Record extracts ▸
-.-.-

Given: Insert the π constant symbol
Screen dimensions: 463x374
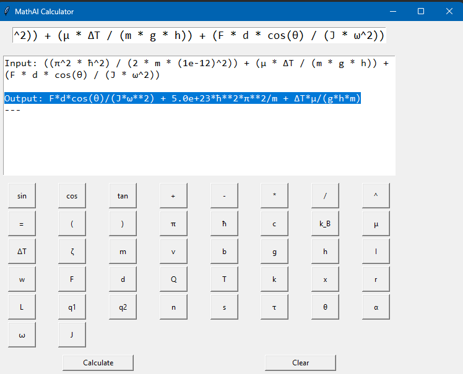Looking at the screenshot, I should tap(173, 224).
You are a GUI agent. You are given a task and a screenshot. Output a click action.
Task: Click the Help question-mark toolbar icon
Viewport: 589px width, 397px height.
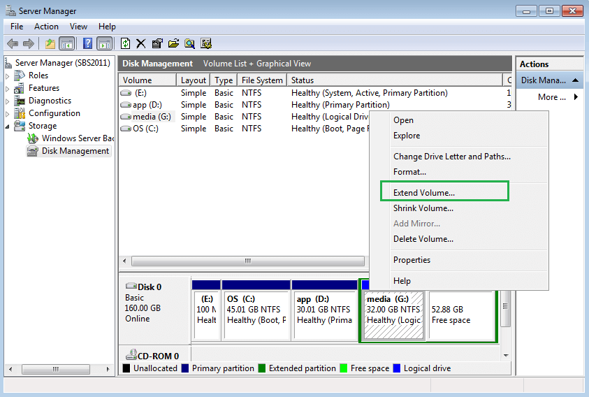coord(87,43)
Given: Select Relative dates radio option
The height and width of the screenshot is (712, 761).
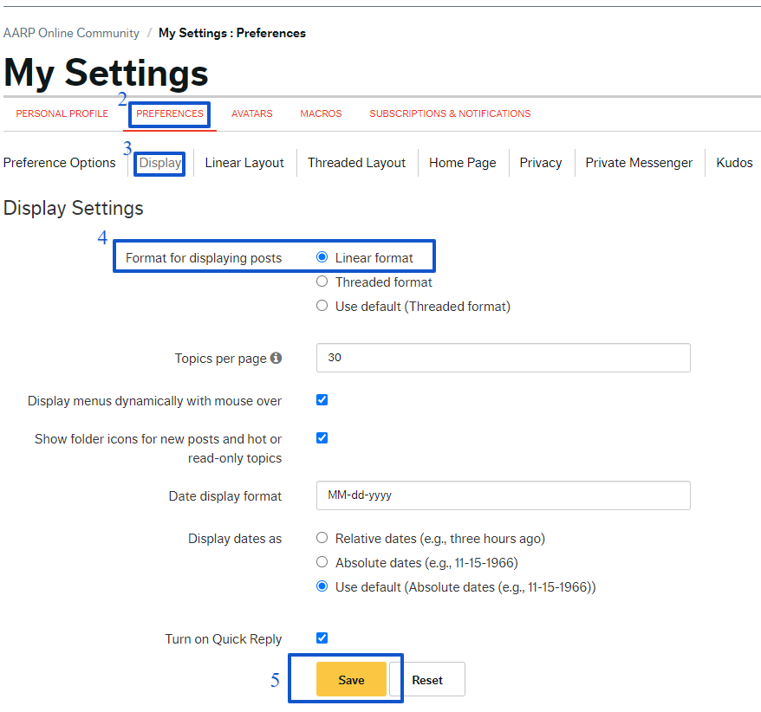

-.-.-

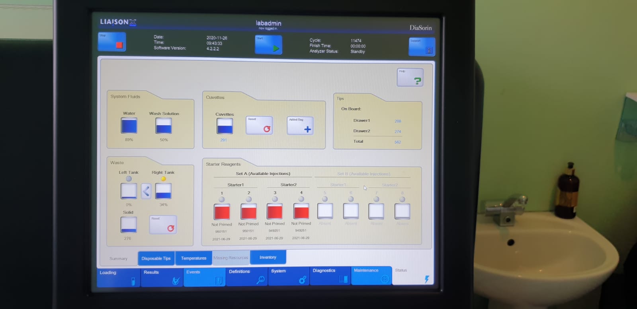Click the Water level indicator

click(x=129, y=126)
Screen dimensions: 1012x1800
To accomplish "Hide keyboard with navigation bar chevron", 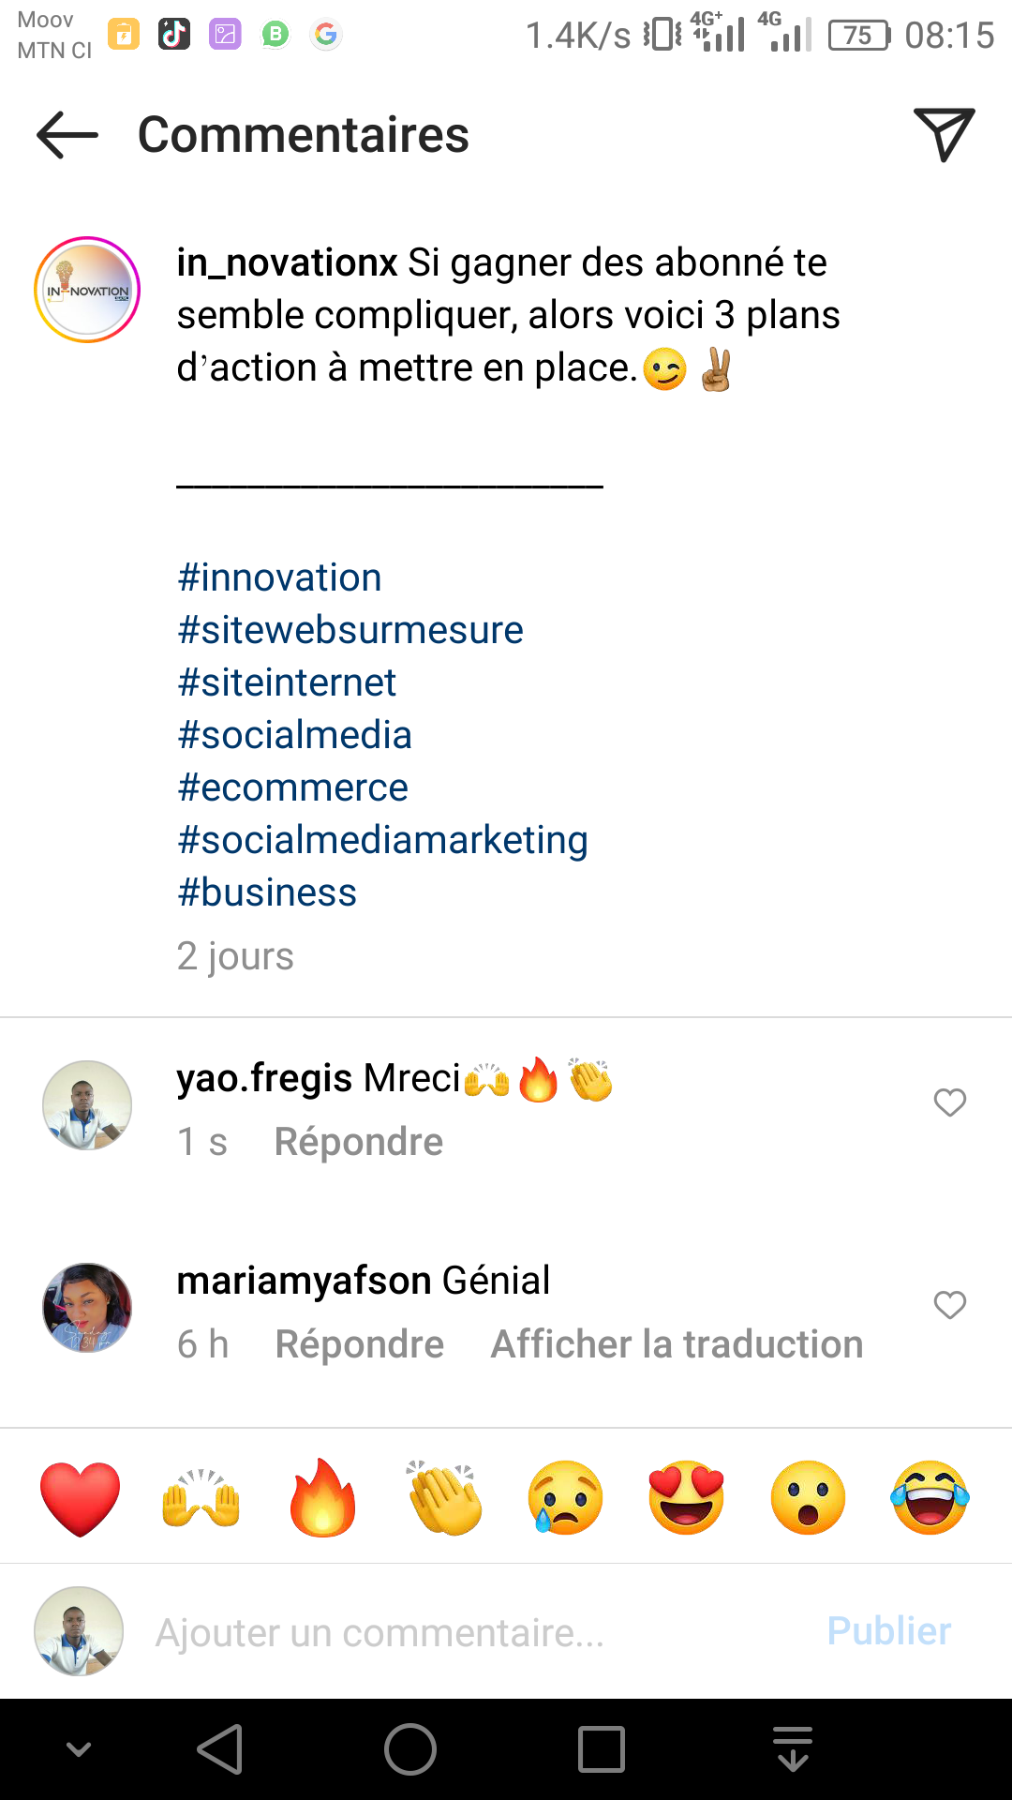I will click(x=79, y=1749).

-.-.-

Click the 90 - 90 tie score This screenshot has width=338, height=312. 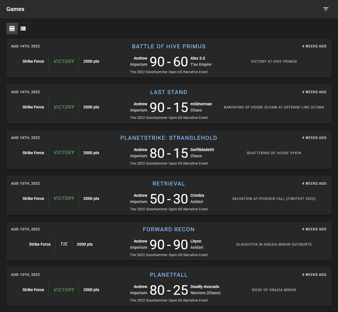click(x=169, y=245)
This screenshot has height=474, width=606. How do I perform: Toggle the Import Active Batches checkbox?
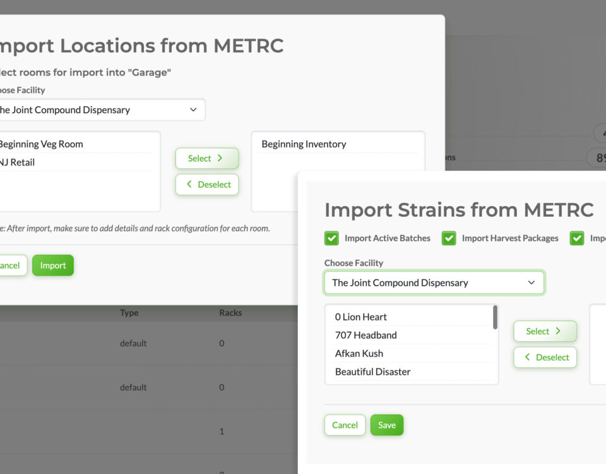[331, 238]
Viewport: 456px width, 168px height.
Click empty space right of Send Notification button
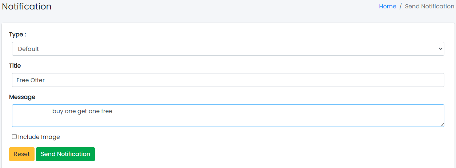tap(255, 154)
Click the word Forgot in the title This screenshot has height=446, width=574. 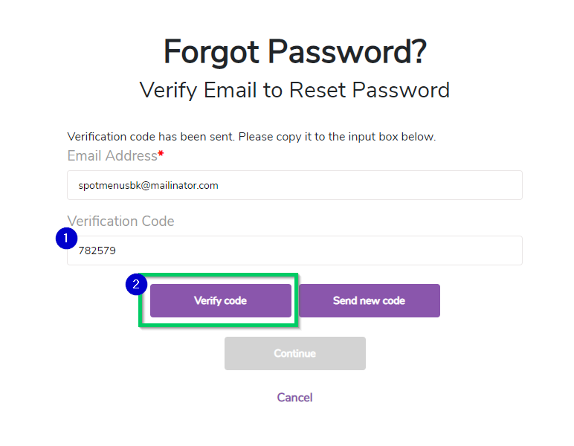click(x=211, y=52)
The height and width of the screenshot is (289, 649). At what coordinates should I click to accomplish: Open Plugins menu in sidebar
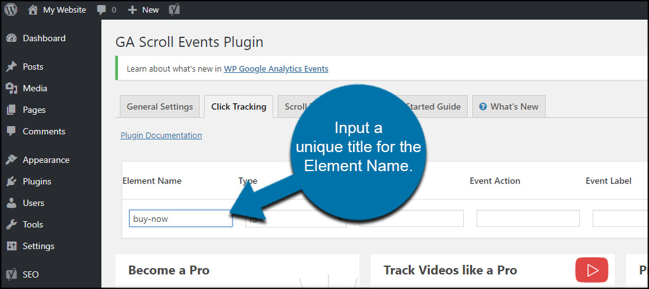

-.-.-

Problem statement ▸ Precisely those lines above that run from the line with "Viewport: 589px width, 397px height." up to and including the line with "The height and width of the screenshot is (712, 761)." are to be set down, with the pictures omitted.

Expected output ▸
Viewport: 589px width, 397px height.
coord(87,43)
Given: Select Relative dates radio option
The height and width of the screenshot is (712, 761).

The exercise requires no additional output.